Grow Groups dependent on hall spirit

There are two sometimes-conflicting principles that drive Grow Groups, the weekly gatherings organized by student chaplains in each of the residence halls of Eastern University. They are meant to “create an atmosphere or sense of Christian community” on each floor, as University chaplain Joe Modica said, but they are also to be reflections of what the students want.

“The Grow Group belongs to the floor,” Modica said. If the students on a hall don’t want to have one, and they have other ways to be spiritually developed, he doesn’t mind.

Human nature being what it is, this freedom means that many Grow Groups are poorly attended or simply don’t happen at all.

“Sometimes it’s a chemistry issue,” said Sara Dugan, a junior and NCH RA in her third year living on campus. As a result, a hall with good community will have a good Grow Group, and a hall with a good Grow Group will have good community.

“It’s very interdependent,” she said.

Community-building, in this sense, is not simply about having friends but about having the people you live close to – on your hall, in your building – as friends. But many older students already have friends, so even when they live on campus they often contribute little to their floor communities.

That’s why those who attend Grow Groups are mostly first-years, with some sophomores and what Modica called a “smattering” of juniors and seniors.

Chaplains may only be “facilitators” of their Grow Groups, as Modica calls them, but it falls to them to navigate the inevitable challenges. The positions are not paid, which means that they have less at stake if they do badly or quit – but conversely, it means that they care enough about the job to take it on voluntarily.

To respond to those challenges, chaplains try everything from South Park-watching Grow Groups to dorm-wide worship nights, to varying success.

“When it is just about fellowship, I’ve found that it’s really weak,” Dugan said. “If Grow Group is simply a social group, people aren’t going to join. They can hang out in their own rooms with their own friends.”

And when that happens, the Grow Group loses life even faster.

“People who only have five or six people coming get discouraged,” Dugan said. “They have a rough job.”

Dugan’s student chaplain, Brittani McKenna, shepherds a successful Grow Group.

“The group is not my group,” McKenna said. “The girls can tell me whatever they want to do, and we’ll do it.”

But what they want is spiritual things.

“We made our entire hall a prayer area,” McKenna said.

Student chaplain Matt Wilcox’s Grow Group, in Doane A First, draws about half the floor’s 25 or so members every week. The meetings are more than social gatherings, ranging from prayer vigils to discussions about whatever interests the men (cults and the occult were recent topics), but still with the occasional “chilling out.”

Wilcox, a former Catholic and a sophomore, attributes part of his success with his diverse hall to his own religiously in-between state.

“Right now, I don’t really know what I am, so it works out really well,” he said.

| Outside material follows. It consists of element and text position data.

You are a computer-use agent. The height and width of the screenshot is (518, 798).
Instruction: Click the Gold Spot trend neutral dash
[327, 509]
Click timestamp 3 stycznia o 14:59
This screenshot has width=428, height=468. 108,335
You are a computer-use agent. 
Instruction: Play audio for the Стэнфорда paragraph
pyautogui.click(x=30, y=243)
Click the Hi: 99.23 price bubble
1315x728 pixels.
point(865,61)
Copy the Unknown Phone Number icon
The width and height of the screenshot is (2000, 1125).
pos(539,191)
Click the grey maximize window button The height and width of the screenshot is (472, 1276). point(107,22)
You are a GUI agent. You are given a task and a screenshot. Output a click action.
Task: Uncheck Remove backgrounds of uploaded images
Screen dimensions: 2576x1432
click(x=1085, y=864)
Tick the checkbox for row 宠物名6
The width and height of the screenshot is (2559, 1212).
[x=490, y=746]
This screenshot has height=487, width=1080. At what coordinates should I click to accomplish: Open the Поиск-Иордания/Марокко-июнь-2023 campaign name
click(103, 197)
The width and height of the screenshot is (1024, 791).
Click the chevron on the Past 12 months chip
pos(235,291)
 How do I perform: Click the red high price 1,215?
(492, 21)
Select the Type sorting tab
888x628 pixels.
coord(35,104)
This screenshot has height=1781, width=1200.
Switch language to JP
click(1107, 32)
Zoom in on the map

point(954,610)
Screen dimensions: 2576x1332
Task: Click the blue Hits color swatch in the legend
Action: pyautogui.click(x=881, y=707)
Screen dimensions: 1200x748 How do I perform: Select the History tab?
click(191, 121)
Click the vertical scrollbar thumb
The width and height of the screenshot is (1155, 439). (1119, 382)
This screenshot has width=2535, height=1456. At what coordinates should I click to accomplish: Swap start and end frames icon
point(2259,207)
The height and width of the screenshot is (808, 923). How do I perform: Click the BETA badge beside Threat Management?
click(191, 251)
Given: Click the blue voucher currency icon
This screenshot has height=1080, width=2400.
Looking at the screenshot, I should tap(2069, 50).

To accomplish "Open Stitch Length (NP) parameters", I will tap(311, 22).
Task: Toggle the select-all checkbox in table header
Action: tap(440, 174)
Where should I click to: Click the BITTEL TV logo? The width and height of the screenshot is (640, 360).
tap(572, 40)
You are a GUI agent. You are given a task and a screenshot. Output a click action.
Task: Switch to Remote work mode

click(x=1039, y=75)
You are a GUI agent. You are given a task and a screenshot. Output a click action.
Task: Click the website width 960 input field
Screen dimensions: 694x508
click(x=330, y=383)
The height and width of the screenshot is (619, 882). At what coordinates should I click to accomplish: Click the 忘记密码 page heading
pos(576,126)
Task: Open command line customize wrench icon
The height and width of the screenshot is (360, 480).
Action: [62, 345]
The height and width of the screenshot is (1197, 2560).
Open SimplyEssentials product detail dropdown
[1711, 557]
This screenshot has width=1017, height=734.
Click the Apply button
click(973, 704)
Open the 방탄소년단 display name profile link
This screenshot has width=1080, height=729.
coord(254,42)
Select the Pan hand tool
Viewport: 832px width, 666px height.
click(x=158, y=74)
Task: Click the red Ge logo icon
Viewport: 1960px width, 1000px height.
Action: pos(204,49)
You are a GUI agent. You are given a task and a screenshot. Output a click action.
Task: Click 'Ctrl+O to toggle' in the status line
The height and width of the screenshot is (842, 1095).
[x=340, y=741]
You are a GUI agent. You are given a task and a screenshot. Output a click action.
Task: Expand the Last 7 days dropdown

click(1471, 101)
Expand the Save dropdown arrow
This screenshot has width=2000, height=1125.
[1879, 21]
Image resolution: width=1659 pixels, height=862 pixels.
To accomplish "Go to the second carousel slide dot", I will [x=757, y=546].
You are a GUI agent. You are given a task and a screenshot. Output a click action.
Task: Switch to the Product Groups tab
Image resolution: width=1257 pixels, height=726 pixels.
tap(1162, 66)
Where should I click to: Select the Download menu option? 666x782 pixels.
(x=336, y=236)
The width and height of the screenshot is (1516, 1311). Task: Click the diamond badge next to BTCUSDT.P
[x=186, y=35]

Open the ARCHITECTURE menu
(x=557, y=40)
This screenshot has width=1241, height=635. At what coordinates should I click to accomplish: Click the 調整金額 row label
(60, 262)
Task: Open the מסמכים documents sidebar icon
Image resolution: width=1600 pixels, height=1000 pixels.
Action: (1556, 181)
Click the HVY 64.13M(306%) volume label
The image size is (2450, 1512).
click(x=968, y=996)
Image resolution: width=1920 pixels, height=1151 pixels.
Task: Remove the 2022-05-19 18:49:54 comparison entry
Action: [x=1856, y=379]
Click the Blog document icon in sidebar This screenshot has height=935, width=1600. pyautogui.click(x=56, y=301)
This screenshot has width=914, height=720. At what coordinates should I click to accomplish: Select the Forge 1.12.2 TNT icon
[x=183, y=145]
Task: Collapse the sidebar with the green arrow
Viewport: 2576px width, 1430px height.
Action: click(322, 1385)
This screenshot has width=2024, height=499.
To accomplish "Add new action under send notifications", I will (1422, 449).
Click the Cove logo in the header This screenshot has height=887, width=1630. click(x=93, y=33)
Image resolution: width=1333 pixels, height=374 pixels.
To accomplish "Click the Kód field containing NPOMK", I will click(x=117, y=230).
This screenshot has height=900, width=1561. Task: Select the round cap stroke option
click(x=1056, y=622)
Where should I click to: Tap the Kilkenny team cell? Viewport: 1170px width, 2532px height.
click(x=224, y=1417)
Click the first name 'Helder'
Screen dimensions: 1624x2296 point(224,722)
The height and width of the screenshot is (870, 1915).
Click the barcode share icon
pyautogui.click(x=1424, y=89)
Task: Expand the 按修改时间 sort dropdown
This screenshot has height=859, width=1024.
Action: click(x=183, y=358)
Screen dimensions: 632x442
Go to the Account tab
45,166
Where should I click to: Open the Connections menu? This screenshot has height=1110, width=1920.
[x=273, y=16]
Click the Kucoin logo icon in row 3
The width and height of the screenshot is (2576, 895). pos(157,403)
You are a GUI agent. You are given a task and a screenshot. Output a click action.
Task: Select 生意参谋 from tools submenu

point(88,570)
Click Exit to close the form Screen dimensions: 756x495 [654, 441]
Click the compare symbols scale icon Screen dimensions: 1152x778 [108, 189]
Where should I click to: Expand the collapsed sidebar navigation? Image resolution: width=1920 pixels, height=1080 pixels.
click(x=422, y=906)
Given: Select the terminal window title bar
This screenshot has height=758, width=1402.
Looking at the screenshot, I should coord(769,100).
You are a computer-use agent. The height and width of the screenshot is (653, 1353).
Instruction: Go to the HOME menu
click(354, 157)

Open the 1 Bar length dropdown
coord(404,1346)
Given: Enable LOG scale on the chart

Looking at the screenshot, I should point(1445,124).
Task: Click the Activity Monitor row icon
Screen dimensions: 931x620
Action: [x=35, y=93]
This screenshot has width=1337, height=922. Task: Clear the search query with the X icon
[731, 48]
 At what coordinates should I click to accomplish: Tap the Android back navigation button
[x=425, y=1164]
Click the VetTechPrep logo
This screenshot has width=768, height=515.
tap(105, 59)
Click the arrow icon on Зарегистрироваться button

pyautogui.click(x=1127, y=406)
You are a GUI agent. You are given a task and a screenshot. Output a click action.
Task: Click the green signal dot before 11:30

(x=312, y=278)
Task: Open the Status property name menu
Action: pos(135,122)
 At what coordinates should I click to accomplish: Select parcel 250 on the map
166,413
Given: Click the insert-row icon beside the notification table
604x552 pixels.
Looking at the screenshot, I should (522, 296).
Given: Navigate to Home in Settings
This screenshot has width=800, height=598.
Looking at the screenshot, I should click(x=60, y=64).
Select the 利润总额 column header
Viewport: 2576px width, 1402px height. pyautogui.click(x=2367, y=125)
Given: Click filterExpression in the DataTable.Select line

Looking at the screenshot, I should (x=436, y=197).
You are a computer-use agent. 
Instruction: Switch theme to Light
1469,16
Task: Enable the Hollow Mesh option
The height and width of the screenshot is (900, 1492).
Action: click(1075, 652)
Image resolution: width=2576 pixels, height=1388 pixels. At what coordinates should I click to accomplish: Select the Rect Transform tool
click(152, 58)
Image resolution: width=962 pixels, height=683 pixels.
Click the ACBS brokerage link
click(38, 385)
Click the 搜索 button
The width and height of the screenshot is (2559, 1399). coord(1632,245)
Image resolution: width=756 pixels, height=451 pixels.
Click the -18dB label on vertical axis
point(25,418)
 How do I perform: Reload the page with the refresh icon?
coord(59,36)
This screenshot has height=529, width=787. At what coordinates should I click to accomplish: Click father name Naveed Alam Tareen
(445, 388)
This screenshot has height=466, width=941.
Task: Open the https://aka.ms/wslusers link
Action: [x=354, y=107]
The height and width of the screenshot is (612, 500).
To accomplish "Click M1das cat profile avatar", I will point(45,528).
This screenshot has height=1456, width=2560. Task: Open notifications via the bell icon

Both Wilcox and McKenna are trying to make their meetings more student-led, and both have hall members who say they’re willing to help out sometimes.

“I can do an effective job,” Wilcox said. “But I think getting another perspective can be good.”

Katie Cosky, a sophomore, is McKenna’s roommate. She attends their Grow Group “every week I can” this year, she said. That makes it very different from the past.

“Last year, our Grow Group was basically nonexistent,” she said. “We called ourselves the Heathen Hall.”

Now, on a floor where the students care, things are different.

“A lot of us are just feeling like something big is about to happen at Eastern,” McKenna said.

“I’ve met so many more people who are on fire for God.”